(Saved data entries)
»»

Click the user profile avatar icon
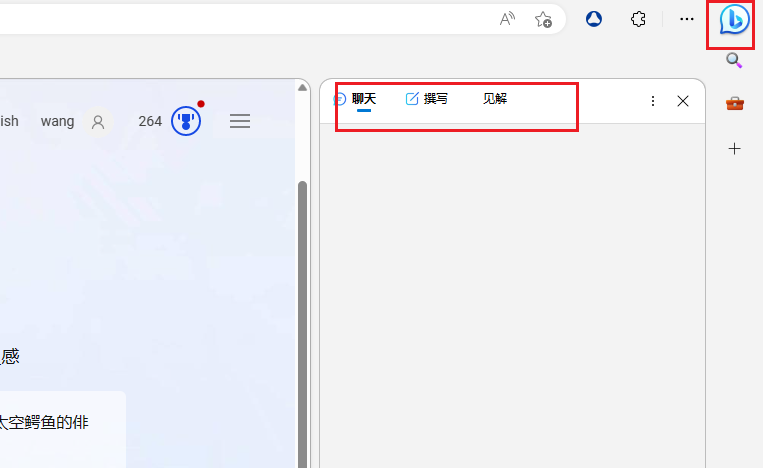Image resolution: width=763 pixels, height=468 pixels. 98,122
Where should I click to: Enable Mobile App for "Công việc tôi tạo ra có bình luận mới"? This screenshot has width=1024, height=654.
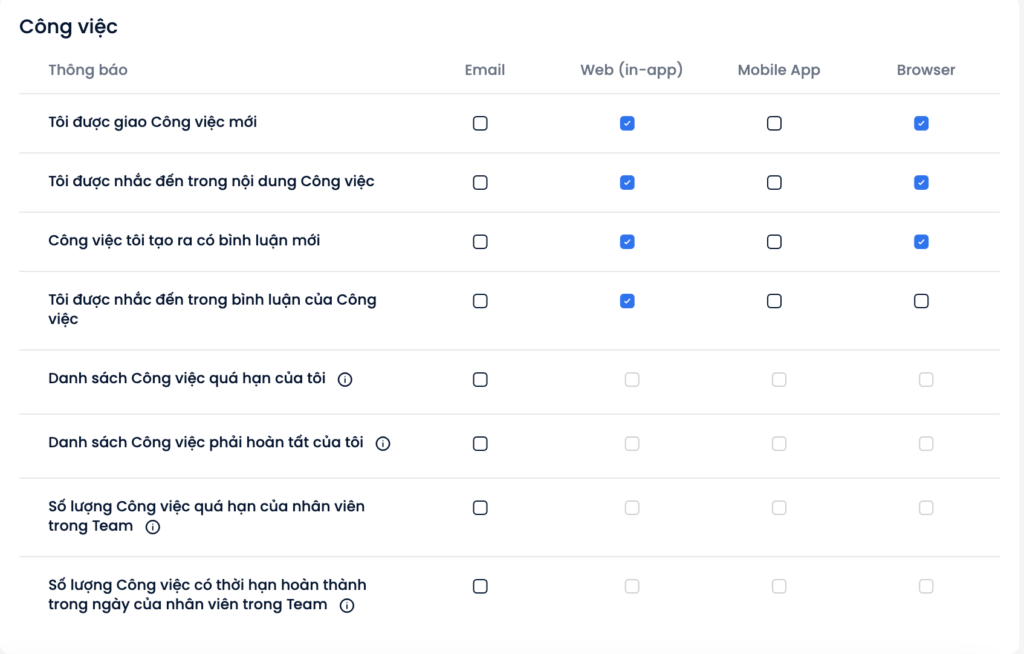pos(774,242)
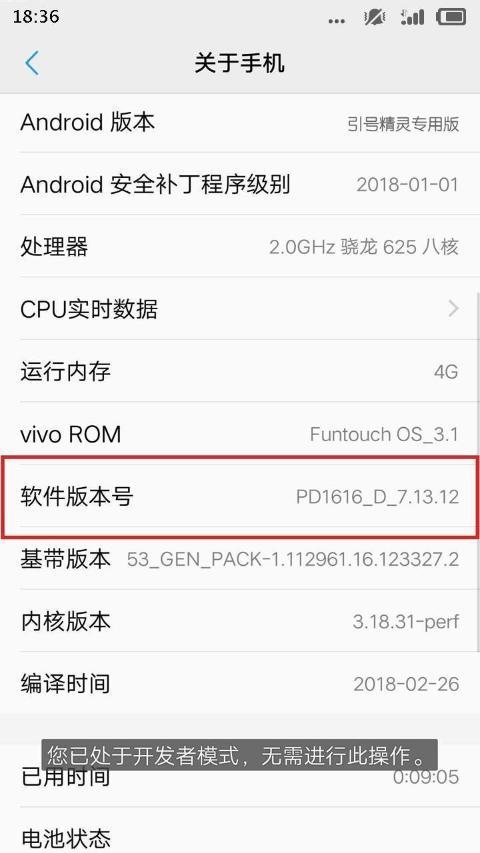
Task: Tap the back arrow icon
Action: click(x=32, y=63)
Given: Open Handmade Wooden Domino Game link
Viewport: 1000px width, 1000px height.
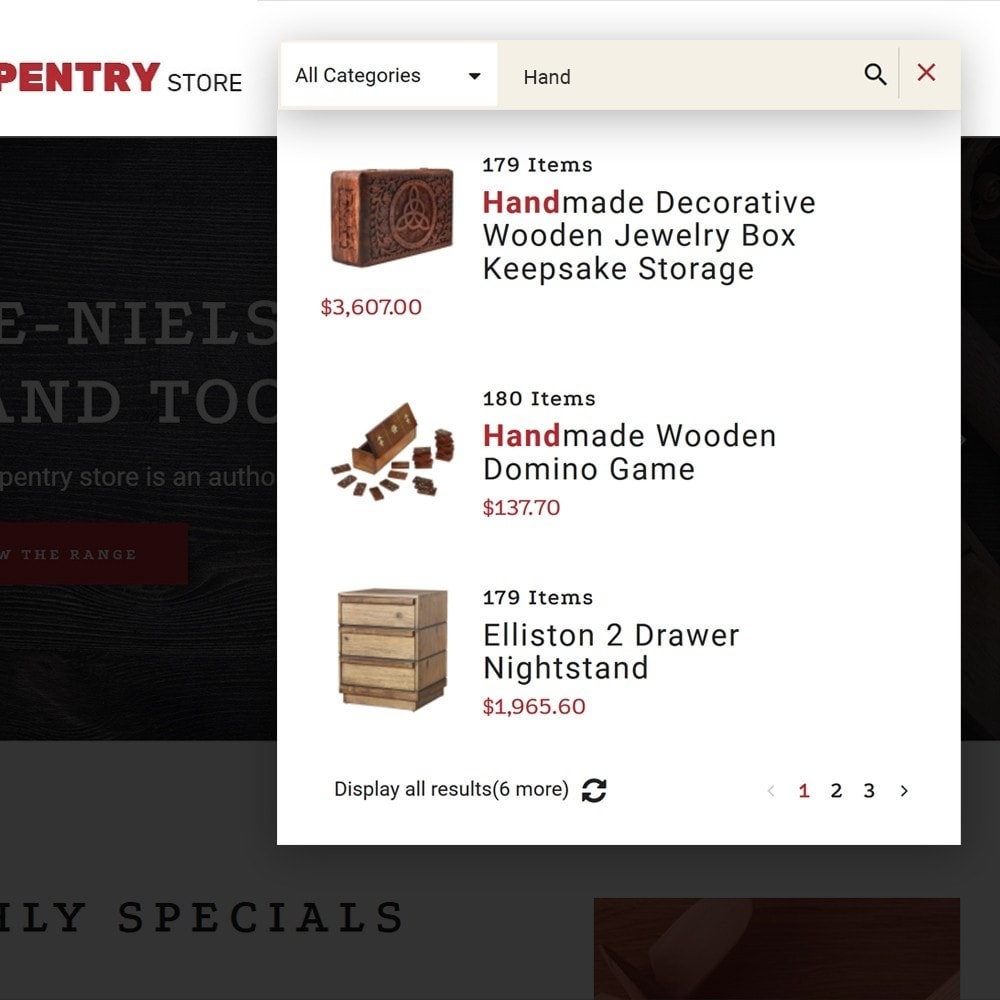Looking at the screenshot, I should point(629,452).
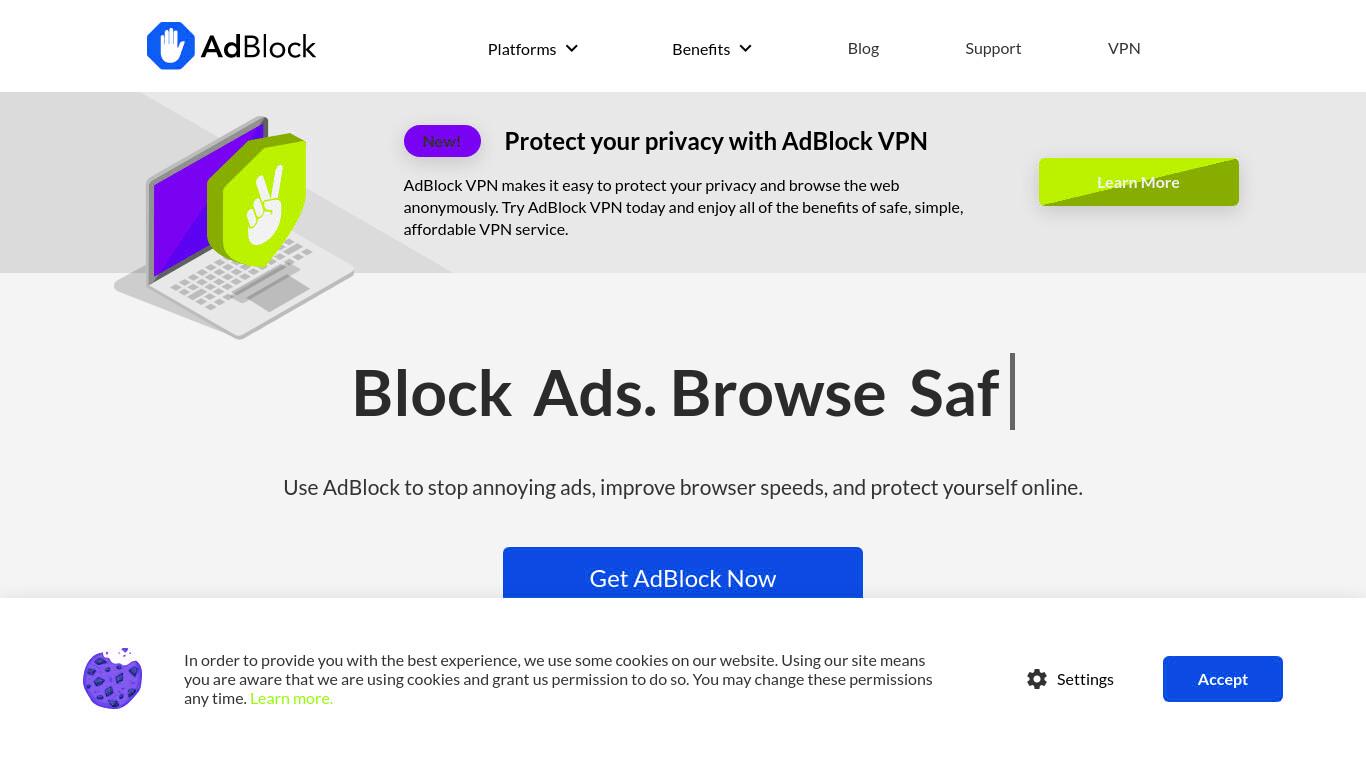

««

_Assigned task:_ The expected answer is an exact copy of the lines from the one containing "Where should I" through the last line of the entries above, both included, without pictures.

_Answer to this exercise:_
Where should I click to: Enable Mobile App for "Công việc tôi tạo ra có bình luận mới"? This screenshot has width=1024, height=654.
pos(774,242)
Task: Tap the back arrow icon
Action: click(x=32, y=63)
Given: Open Handmade Wooden Domino Game link
Viewport: 1000px width, 1000px height.
Looking at the screenshot, I should point(629,452).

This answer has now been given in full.